Given task: Show every line of the records below that contains the word "located", copying each such line in full.

Rows:
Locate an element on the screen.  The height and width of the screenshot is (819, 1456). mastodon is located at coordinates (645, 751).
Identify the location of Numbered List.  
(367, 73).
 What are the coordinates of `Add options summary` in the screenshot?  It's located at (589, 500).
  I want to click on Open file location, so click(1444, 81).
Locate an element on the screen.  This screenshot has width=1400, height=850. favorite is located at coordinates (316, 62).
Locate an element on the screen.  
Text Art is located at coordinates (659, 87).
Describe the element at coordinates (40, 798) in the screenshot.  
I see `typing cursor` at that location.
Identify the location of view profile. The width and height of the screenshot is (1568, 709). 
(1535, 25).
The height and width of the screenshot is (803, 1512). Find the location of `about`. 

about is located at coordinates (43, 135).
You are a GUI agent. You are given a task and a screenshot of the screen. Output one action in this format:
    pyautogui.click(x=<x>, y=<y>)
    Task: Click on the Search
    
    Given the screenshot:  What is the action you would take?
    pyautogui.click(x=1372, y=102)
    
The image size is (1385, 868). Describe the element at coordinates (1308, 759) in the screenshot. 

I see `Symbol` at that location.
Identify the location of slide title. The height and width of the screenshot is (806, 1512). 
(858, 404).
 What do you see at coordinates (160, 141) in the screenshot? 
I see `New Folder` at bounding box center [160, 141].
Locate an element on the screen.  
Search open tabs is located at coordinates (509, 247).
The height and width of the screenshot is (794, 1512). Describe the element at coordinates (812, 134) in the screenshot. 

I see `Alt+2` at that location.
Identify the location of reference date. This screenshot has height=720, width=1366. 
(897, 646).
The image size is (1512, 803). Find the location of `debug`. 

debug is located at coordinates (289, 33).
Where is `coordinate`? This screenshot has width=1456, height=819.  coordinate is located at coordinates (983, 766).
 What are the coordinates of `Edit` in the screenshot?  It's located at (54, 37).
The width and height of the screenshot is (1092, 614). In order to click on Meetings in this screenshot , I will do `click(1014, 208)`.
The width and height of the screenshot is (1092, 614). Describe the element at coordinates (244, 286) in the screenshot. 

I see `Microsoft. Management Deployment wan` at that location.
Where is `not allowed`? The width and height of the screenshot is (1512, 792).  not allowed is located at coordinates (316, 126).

Finished exercise:
Locate an element on the screen.  The height and width of the screenshot is (819, 1456). mastodon is located at coordinates (645, 751).
 What are the coordinates of `Add options summary` in the screenshot?  It's located at (589, 500).
Locate an element on the screen.  This screenshot has width=1400, height=850. favorite is located at coordinates (316, 62).
Text Art is located at coordinates (659, 87).
about is located at coordinates (43, 135).
Search open tabs is located at coordinates (509, 247).
debug is located at coordinates (289, 33).
Where is `coordinate`? This screenshot has width=1456, height=819.  coordinate is located at coordinates (983, 766).
 What are the coordinates of `Edit` in the screenshot?  It's located at (54, 37).
Where is `not allowed`? The width and height of the screenshot is (1512, 792).  not allowed is located at coordinates (316, 126).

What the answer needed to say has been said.